WHAT YOU WILL DO - Your answer should be the lines below from the one with "This screenshot has height=625, width=1000." to the one with "You are a computer-use agent. Viewport: 1187px", both included, given again exactly and with nothing added.

RECORDS -
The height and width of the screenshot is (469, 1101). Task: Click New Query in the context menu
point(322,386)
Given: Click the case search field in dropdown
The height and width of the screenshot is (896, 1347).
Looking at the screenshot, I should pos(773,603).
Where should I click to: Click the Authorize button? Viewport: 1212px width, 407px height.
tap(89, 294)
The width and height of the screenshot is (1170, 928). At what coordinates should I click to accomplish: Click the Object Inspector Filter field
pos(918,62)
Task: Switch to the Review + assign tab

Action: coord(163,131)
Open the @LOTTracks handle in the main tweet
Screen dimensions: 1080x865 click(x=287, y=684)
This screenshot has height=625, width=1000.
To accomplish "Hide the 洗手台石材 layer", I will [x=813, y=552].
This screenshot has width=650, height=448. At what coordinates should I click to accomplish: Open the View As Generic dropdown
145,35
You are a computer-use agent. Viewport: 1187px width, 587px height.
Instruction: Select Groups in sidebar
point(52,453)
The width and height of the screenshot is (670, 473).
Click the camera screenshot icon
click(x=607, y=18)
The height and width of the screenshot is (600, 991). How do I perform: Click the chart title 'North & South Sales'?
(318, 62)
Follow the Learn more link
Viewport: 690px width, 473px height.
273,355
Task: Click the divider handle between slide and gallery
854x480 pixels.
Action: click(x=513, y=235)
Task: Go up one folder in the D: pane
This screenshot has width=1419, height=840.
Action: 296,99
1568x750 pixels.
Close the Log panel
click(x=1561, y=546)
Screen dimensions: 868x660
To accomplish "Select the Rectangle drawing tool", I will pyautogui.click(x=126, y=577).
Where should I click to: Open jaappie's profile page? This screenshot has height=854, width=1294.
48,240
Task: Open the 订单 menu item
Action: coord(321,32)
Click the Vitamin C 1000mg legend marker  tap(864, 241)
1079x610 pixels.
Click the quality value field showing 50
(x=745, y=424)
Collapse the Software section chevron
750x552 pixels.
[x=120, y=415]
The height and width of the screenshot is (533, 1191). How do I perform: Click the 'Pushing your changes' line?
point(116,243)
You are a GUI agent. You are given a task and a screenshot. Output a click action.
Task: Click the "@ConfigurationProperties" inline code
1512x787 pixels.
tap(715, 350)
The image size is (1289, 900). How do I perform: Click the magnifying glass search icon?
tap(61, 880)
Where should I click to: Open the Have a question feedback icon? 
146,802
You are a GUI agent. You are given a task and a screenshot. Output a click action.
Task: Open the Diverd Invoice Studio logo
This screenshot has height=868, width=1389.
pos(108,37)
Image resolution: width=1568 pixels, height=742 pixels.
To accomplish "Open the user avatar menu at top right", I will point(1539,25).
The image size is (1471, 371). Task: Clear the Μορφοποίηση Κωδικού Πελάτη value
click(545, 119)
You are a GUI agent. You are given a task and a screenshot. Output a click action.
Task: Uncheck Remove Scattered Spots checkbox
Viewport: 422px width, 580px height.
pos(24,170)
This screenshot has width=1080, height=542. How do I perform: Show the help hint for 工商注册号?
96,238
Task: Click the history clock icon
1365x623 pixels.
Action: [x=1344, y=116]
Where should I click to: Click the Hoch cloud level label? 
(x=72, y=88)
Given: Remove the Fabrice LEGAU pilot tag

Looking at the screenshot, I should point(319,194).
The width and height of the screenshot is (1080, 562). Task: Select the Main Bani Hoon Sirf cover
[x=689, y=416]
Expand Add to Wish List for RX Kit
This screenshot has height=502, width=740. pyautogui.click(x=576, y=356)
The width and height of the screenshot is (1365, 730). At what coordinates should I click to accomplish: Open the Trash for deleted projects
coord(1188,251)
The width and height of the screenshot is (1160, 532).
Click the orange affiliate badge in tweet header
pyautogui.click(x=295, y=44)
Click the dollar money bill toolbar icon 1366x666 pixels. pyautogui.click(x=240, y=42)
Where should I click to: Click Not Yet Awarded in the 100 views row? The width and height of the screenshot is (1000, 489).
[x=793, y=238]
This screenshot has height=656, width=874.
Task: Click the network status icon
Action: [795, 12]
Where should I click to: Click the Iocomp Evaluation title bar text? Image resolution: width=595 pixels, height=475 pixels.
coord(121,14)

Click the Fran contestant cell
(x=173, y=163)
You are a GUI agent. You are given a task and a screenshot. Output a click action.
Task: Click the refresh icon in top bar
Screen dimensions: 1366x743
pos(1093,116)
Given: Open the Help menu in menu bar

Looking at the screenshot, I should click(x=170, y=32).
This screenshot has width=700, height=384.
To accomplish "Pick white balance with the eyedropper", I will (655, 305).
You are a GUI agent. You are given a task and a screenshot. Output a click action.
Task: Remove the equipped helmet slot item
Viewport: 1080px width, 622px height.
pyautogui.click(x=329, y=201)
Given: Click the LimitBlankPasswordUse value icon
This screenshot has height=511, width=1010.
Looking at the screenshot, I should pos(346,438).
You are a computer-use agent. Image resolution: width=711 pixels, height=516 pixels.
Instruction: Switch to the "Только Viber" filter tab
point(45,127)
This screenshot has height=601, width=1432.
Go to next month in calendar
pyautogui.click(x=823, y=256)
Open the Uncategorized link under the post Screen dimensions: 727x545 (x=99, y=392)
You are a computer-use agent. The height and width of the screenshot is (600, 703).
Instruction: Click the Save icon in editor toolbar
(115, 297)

RESPONSE AREA -
This screenshot has height=625, width=1000.
To accomplish "Hide the 洗手台石材 layer", I will [x=813, y=552].
This screenshot has width=650, height=448. At what coordinates should I click to accomplish: Open the View As Generic dropdown
145,35
You are a computer-use agent. Viewport: 1187px width, 587px height.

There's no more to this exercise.